In the resource recovery industry, resources (such as hydrocarbons, steam, minerals, water, metals, etc.) are often recovered from boreholes in formations containing the targeted resource.
Generally, when running a tubing string downhole, it is desirable, and in some cases required, to include a safety valve on the tubing string. The safety valve typically has a fail-safe design whereby the valve will automatically close to prevent production fluid from flowing through the tubing, should, for example, the surface production equipment be damaged or malfunction.
Should the safety valve become inoperable, the safety valve may be retrieved to surface. The tubing retrievable surface controlled subsurface safety valve (“TRSV”) is attachable to production tubing string and includes a flapper pivotally mountable on the lower end of the safety valve assembly, and biased in the closed position to prevent fluid flow through the tubing string. When fully closed, the flapper seals off the inner diameter of the TRSV preventing fluid flow therethrough. A flow tube is provided above the flapper to open the flapper. The flow tube is adapted to be movable axially within the TRSV. When the flapper is closed, the flow tube is in its uppermost position; when the flow tube is in a lowered position, the lower end of the flow tube operates to extend through the TRSV and pivotally open the flapper. When the flow tube is in the lowered position and the flapper is open, fluid communication through the TRSV is allowed. To move the flow tube to the lowered position, a piston rod is engaged with the flow tube. The piston rod is located in a hydraulic piston chamber within the TRSV. The upper end of the chamber is in fluid communication, via a control line, with a hydraulic fluid source and pump at the surface. Seals are provided such that when sufficient control fluid (e.g. hydraulic fluid) pressure is supplied from surface, the piston rod moves downwardly in the chamber, thus forcing the flow tube downwardly, against the bias of a power spring, towards the flapper to open the TRSV. When the control fluid pressure is removed, the piston rod and flow tube move upwardly by the power spring, allowing the flapper to move to its biased closed position.

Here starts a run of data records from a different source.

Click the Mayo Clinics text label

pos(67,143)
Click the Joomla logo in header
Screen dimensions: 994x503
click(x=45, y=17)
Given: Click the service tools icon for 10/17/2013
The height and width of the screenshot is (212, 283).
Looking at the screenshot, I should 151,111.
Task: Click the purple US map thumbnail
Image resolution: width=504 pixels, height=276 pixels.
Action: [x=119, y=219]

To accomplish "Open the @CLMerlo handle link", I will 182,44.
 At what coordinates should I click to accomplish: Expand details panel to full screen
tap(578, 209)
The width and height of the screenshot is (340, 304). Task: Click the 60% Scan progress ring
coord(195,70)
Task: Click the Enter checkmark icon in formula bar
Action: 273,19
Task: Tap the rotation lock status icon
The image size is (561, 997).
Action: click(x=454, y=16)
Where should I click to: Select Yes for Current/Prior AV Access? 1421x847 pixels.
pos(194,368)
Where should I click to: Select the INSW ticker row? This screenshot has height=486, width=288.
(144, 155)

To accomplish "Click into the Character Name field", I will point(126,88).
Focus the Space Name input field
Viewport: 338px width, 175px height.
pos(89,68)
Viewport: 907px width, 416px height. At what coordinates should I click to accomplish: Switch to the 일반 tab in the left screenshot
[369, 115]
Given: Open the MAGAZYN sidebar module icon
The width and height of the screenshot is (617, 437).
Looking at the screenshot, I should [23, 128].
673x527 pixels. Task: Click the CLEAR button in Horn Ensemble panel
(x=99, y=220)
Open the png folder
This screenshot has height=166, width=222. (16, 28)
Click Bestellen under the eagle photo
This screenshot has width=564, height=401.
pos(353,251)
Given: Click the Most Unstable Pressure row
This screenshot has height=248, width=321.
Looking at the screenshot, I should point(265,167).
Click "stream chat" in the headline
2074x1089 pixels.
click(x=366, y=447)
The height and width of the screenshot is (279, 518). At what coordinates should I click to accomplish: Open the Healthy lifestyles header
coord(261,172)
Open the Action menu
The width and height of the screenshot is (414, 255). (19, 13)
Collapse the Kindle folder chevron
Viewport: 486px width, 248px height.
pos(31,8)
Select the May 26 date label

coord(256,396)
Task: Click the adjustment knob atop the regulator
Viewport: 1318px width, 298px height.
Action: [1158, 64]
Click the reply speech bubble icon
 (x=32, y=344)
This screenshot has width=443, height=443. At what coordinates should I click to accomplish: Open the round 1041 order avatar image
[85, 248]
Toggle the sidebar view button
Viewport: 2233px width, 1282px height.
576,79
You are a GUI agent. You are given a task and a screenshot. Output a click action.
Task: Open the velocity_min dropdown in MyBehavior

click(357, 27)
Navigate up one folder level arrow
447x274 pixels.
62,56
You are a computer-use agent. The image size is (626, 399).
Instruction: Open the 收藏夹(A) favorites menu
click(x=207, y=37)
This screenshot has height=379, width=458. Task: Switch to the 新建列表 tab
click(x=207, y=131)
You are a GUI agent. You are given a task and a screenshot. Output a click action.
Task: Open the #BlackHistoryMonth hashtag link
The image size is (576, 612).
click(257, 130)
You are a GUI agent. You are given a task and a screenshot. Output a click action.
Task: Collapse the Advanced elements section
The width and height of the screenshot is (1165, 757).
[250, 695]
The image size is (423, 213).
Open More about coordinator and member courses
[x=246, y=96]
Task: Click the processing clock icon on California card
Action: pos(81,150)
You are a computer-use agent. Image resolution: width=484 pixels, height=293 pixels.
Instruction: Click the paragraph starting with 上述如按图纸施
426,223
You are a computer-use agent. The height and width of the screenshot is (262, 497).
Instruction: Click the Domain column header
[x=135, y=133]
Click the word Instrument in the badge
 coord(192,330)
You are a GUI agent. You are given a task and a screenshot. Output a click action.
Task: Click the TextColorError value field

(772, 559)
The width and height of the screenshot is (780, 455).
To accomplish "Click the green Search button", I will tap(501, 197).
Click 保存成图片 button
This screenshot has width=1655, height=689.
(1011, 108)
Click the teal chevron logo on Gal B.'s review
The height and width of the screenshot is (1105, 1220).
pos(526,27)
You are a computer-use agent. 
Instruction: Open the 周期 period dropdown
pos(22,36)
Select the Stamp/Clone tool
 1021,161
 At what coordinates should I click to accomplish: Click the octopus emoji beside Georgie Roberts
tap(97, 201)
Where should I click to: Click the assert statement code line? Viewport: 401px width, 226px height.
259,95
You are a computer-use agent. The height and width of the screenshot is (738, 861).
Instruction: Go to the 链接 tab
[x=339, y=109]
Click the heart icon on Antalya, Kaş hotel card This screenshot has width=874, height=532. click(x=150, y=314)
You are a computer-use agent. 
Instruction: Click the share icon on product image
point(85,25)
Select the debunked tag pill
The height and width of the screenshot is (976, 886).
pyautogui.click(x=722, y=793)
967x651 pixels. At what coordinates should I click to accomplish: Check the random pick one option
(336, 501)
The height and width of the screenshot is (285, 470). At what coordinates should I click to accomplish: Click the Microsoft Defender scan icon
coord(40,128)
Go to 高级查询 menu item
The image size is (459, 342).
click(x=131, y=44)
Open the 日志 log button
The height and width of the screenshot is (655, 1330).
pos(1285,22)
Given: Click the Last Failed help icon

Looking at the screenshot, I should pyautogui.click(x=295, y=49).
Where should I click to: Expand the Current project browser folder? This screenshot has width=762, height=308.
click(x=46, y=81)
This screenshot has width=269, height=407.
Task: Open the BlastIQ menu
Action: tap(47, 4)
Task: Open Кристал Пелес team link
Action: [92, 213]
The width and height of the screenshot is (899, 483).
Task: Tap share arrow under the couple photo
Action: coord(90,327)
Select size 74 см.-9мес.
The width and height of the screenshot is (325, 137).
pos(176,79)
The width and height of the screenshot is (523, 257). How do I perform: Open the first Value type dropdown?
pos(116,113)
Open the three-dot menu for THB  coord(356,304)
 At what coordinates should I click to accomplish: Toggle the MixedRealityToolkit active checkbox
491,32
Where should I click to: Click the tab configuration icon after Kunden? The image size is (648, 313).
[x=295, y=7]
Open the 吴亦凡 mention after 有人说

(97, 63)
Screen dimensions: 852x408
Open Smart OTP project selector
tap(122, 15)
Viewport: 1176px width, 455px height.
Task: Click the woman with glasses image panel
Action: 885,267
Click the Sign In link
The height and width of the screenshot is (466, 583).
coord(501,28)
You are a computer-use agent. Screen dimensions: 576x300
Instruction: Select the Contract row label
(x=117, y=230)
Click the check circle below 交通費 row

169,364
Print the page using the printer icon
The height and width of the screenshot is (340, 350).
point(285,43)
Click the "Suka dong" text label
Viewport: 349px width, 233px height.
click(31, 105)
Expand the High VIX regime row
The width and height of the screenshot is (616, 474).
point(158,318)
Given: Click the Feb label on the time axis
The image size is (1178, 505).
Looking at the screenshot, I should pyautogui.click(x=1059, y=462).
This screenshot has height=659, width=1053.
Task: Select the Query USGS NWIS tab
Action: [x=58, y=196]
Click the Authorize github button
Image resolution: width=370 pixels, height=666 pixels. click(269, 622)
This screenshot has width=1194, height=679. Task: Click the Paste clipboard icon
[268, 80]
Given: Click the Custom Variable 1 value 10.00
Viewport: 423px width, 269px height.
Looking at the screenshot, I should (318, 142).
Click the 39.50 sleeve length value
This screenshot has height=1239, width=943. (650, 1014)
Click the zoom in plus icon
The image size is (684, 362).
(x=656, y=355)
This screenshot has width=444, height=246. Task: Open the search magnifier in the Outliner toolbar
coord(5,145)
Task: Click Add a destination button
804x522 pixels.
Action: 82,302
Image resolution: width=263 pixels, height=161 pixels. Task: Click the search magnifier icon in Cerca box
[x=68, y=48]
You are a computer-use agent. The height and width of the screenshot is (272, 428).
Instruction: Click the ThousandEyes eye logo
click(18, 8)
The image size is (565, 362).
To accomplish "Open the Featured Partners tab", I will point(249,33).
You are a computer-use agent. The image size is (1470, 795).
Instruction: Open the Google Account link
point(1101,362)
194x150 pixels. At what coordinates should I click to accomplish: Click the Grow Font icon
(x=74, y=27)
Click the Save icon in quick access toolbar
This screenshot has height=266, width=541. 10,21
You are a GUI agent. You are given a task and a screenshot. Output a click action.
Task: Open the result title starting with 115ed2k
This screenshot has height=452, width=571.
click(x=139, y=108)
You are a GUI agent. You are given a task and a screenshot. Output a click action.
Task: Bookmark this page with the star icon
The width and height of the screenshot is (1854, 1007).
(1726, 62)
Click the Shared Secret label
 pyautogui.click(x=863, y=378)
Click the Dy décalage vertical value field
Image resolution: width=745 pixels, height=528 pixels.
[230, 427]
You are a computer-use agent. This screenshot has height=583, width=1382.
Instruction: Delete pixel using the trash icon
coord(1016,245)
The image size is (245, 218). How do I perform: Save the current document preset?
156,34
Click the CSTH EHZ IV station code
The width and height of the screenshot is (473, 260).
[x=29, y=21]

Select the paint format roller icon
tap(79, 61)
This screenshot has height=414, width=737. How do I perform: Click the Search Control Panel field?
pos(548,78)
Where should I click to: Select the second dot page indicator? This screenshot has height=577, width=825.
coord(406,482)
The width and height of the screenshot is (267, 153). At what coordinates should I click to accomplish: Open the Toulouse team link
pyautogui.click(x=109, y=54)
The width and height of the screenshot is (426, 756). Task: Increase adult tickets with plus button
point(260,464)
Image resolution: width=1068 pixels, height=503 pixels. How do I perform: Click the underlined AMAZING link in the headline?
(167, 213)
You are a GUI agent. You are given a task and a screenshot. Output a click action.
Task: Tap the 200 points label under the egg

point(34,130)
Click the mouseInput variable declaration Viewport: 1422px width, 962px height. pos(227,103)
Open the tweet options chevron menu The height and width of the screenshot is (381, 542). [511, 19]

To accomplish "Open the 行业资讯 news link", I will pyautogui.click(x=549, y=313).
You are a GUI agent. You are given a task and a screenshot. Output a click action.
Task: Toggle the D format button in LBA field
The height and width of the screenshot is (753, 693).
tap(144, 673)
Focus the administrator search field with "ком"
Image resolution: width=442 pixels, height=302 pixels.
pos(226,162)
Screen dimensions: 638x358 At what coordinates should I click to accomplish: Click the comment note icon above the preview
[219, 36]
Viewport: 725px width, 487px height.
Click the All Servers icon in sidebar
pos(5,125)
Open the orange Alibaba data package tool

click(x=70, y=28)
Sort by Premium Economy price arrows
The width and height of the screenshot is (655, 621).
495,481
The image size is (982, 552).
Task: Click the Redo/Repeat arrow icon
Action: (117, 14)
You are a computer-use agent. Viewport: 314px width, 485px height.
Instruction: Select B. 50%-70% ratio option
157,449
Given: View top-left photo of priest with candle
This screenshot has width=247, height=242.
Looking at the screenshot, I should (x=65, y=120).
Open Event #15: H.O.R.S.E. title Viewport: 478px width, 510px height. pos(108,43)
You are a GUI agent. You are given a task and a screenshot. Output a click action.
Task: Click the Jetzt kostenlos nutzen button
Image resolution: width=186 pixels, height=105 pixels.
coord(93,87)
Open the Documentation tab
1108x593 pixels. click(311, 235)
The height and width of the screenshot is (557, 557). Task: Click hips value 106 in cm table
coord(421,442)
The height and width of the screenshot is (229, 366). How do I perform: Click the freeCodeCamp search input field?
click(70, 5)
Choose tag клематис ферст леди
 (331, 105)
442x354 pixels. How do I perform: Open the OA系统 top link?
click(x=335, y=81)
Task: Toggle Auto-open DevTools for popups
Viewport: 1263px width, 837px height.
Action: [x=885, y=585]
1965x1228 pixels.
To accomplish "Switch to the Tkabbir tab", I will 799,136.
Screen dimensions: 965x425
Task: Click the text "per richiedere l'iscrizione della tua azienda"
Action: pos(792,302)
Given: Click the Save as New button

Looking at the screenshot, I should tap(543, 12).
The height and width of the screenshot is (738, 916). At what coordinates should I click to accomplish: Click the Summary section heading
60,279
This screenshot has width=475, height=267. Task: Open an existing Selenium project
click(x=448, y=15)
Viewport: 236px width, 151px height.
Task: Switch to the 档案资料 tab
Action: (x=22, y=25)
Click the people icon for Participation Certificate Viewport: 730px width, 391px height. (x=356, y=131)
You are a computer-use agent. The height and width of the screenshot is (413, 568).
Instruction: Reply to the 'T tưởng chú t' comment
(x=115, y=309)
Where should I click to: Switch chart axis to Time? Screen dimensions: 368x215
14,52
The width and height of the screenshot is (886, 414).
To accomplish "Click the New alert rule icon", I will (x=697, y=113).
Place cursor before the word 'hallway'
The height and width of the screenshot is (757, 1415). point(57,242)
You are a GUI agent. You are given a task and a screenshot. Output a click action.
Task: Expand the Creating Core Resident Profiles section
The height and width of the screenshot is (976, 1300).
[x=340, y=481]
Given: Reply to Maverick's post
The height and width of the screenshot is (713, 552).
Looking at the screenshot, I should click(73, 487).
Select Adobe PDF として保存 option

Due to the potential for the flow tube to rotate during longitudinal translation through the TRSV, the coupling between the flow tube and the piston rod must allow for flow tube rotation, while ensuring that the piston rod is protected from rotational loads due to its confinement within the piston chamber. The piston rod has been connected to the flow tube with a stop seal which fits under a thrust sleeve and is retained in the thrust sleeve by the outer diameter of the flow tube. However, in extreme cases, the stop seal can ‘pull through’ from the thrust sleeve.
The art would be receptive to alternative and improved valves and methods to manufacture valves in the resource recovery industry.